L'Esther tardive de la Bible, fêtée d'âge en âge dans la
tradition juive, trouve son apothéose et sa trahison
dans la pièce de Racine dont va s'emparer Proust pour
décrire et faire parler aussi bien ses «hommes femmes»
que sa mère. C'est également la fameuse prière d'Esther,
empruntée à Racine, que Rachel, l'immense actrice romantique, récite
insolemment aux amis de Chateaubriand et de madame Récamier qui
la pressent de se faire baptiser, elle, la petite juive à moitié illettrée
devenue, à 17 ans, la coqueluche du Tout-Paris. Cependant qu'une
autre actrice du même nom va surgir chez Proust, lequel dépouille injustement
et superbement de son génie la grande Rachel et surnomme
«Rachel quand du Seigneur» la théâtreuse de la Recherche.

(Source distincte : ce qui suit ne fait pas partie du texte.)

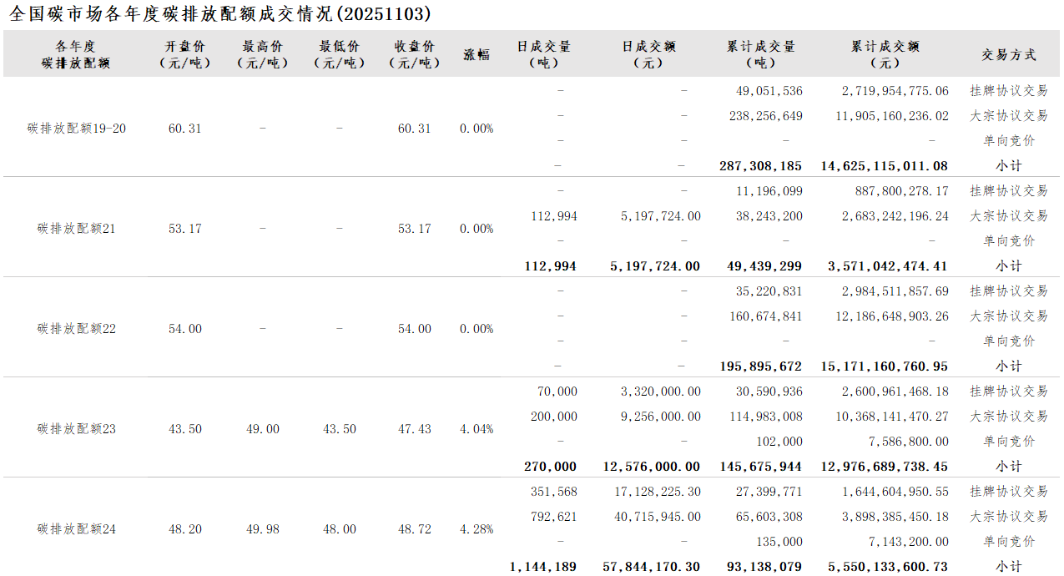
Task: Click the 开盘价 column header
Action: (184, 54)
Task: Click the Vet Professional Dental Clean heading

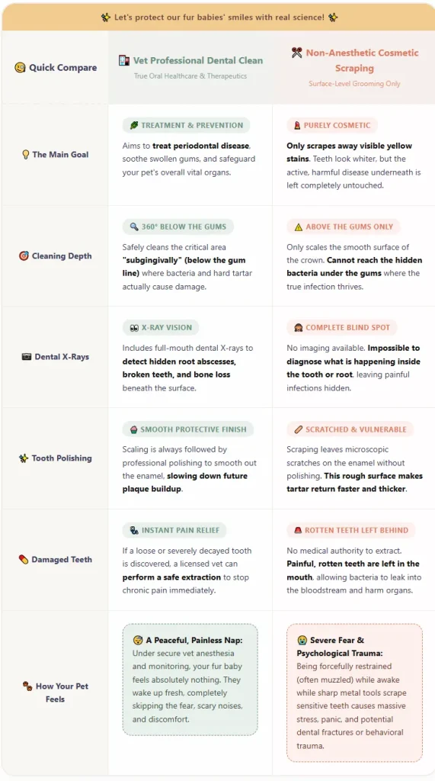Action: 197,60
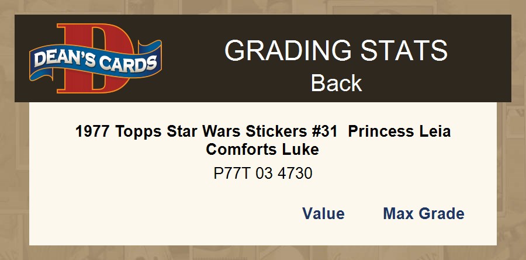Image resolution: width=526 pixels, height=260 pixels.
Task: Go Back from grading stats
Action: point(336,83)
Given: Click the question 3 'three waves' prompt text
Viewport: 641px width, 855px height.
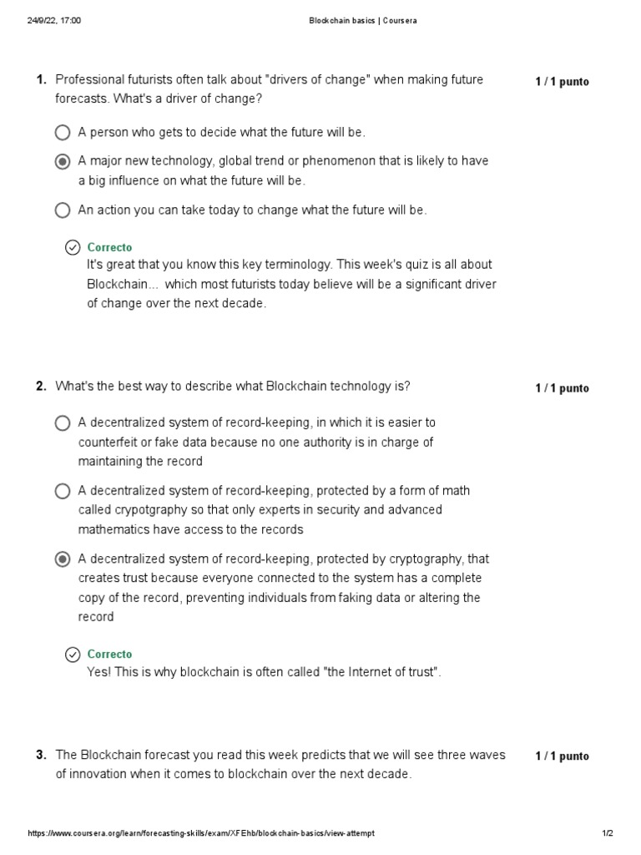Looking at the screenshot, I should tap(280, 764).
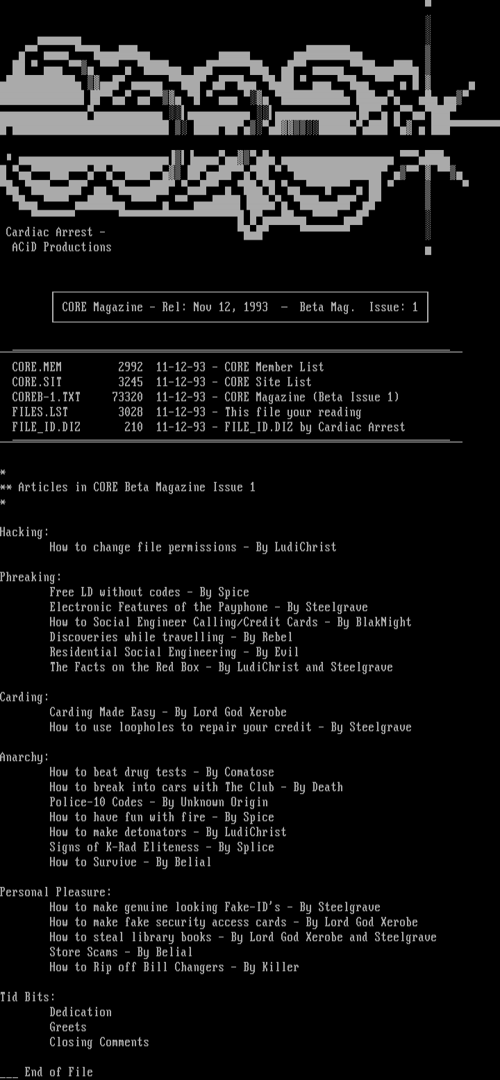Select the Closing Comments entry
The height and width of the screenshot is (1080, 500).
click(99, 1042)
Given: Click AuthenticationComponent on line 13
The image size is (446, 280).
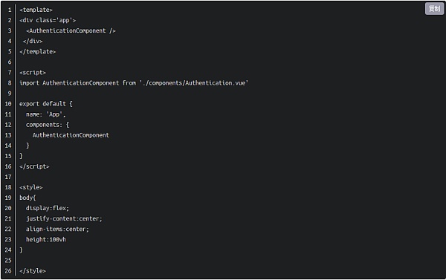Looking at the screenshot, I should tap(71, 135).
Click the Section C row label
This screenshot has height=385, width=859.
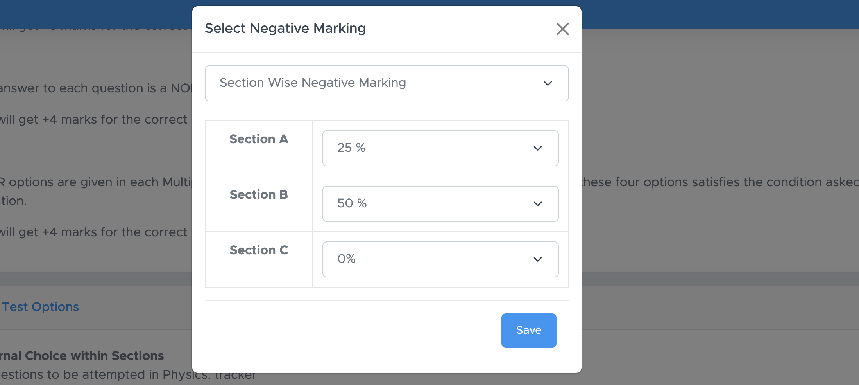[259, 250]

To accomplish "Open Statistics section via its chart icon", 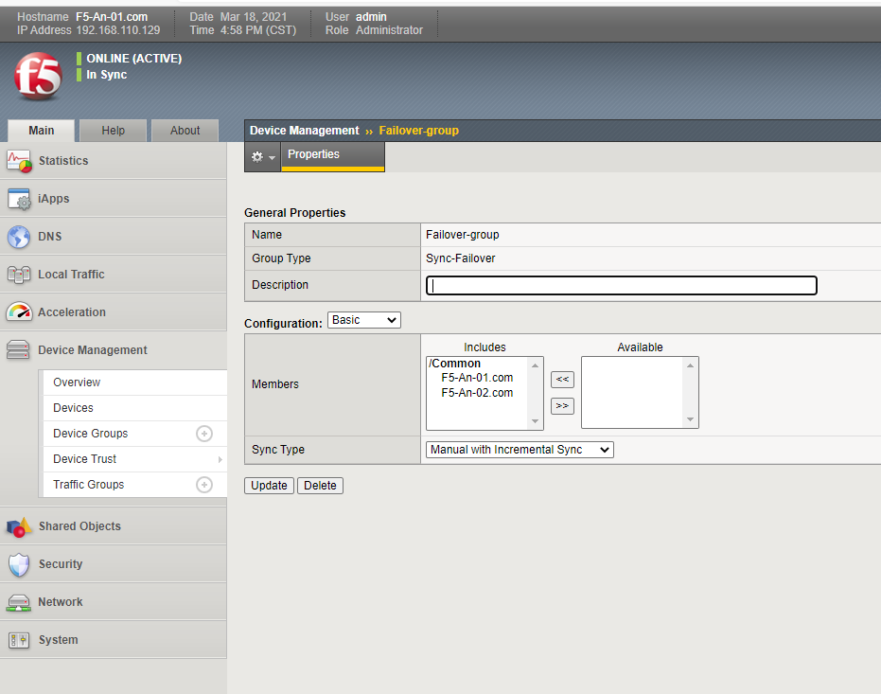I will click(x=19, y=161).
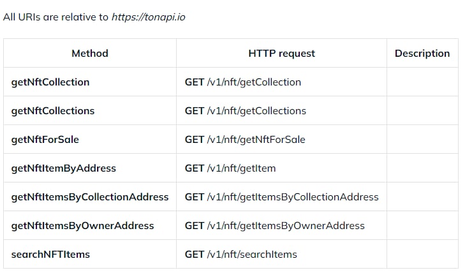This screenshot has width=465, height=275.
Task: Open getNftItemsByOwnerAddress method documentation
Action: pos(82,226)
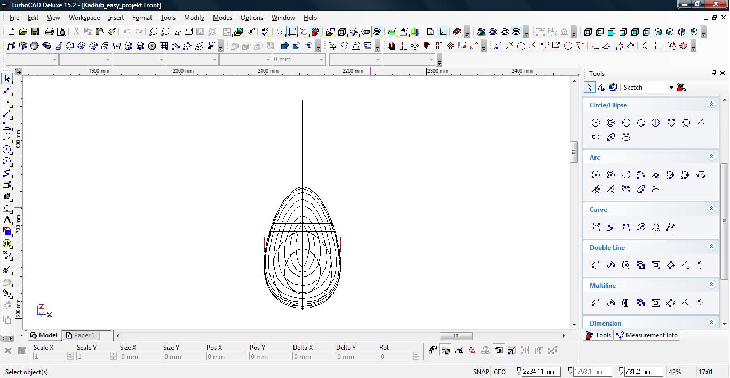Viewport: 730px width, 378px height.
Task: Click the Open folder icon
Action: click(23, 32)
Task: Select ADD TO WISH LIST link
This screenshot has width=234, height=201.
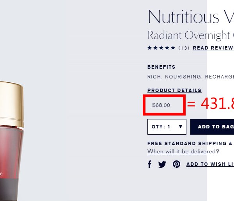Action: click(210, 164)

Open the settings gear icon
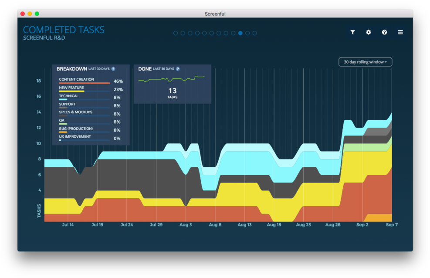[x=369, y=32]
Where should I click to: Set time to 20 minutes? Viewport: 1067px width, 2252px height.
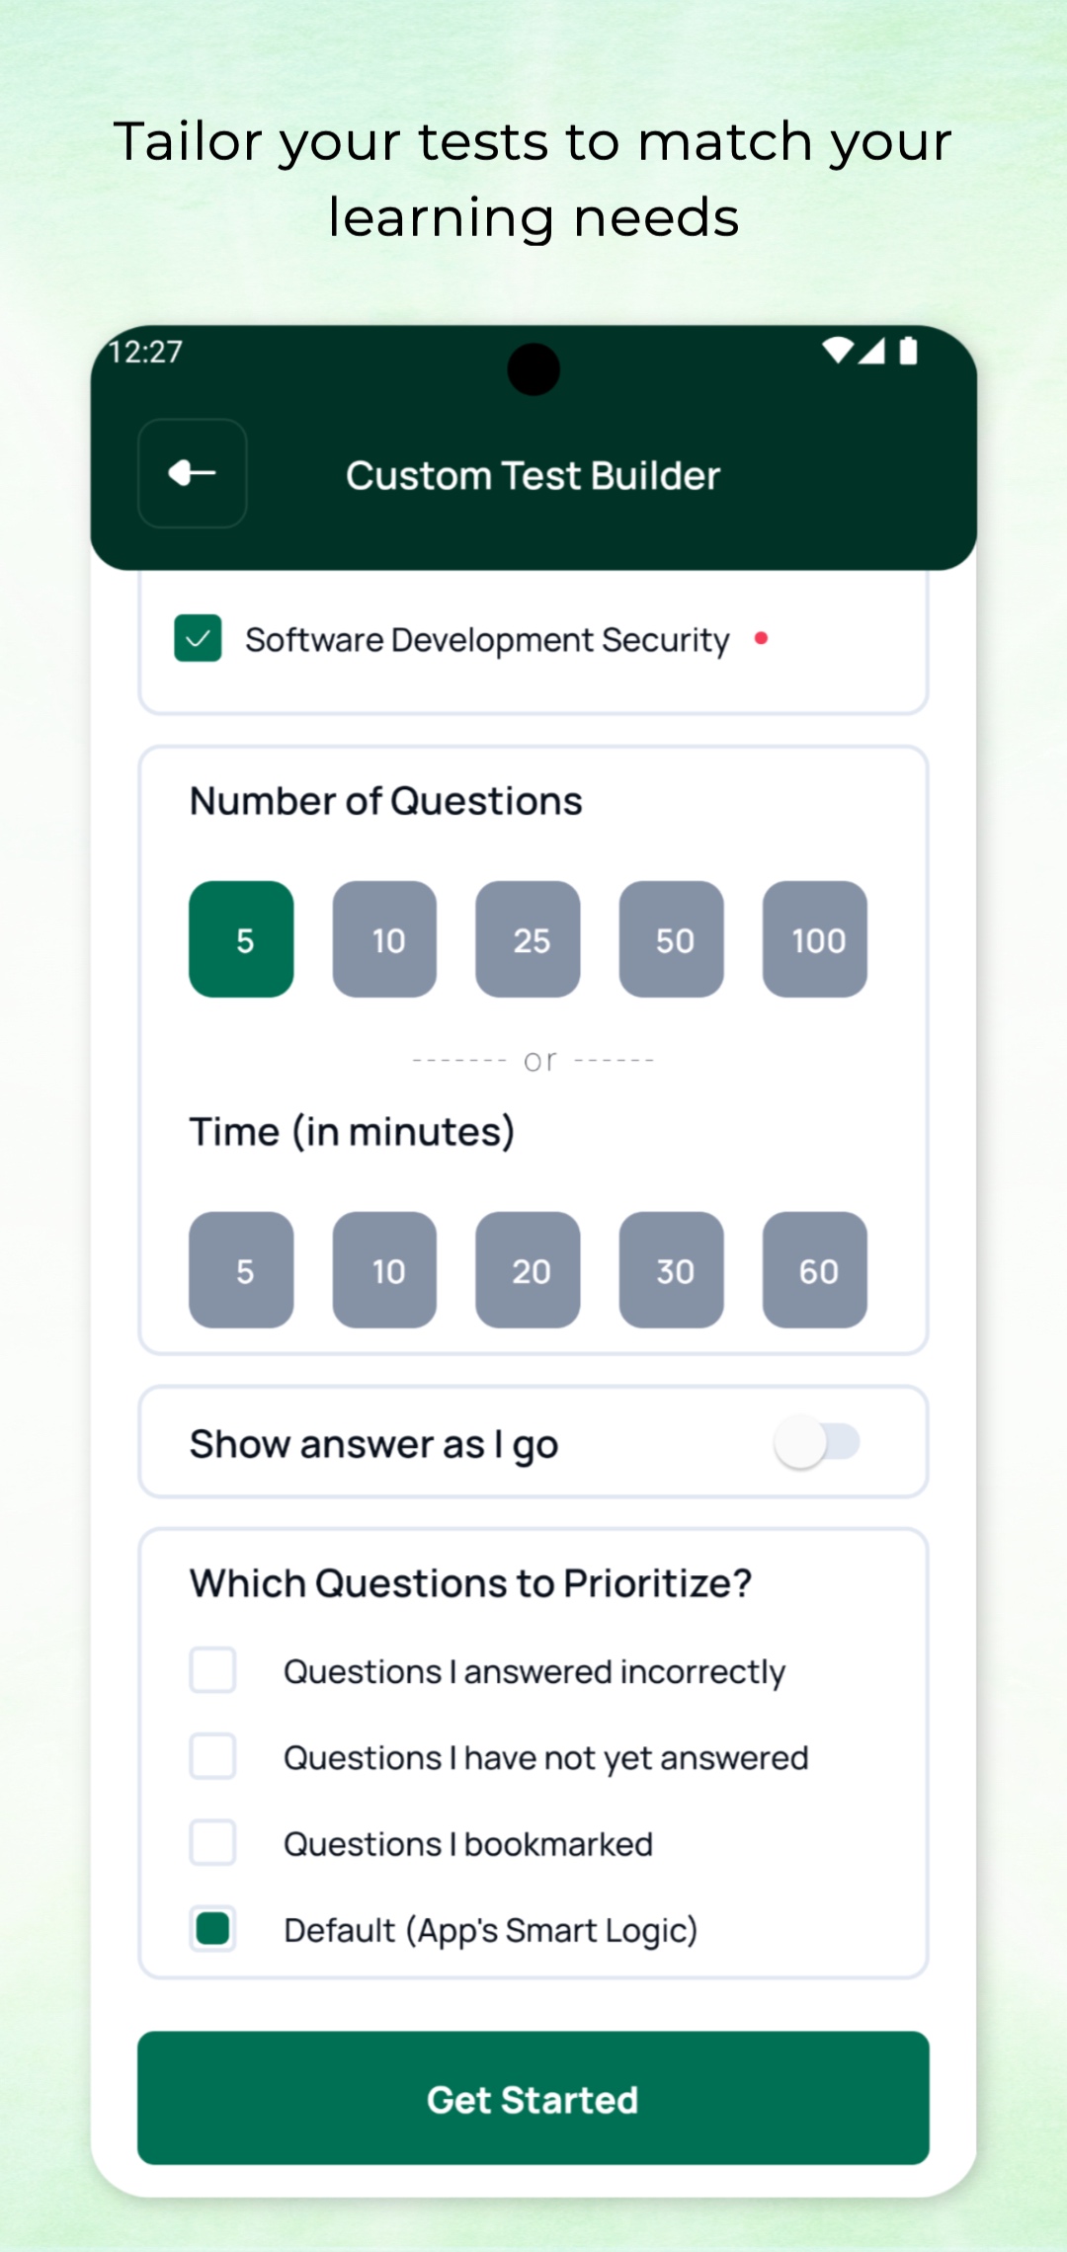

Doit-on faire grief à Proust d'avoir ainsi dégradé Rachel ? Certes,
les oeuvres n'ont pas de compte à rendre, elles sont souveraines. Encore
que «les travellings sont affaire de morale», comme le disait Godard.
«L'usage proustien de Rachel m'est apparu comme une question strictement
littéraire, donc comme une affaire de morale», risque à son
tour Elisabeth de Fontenay.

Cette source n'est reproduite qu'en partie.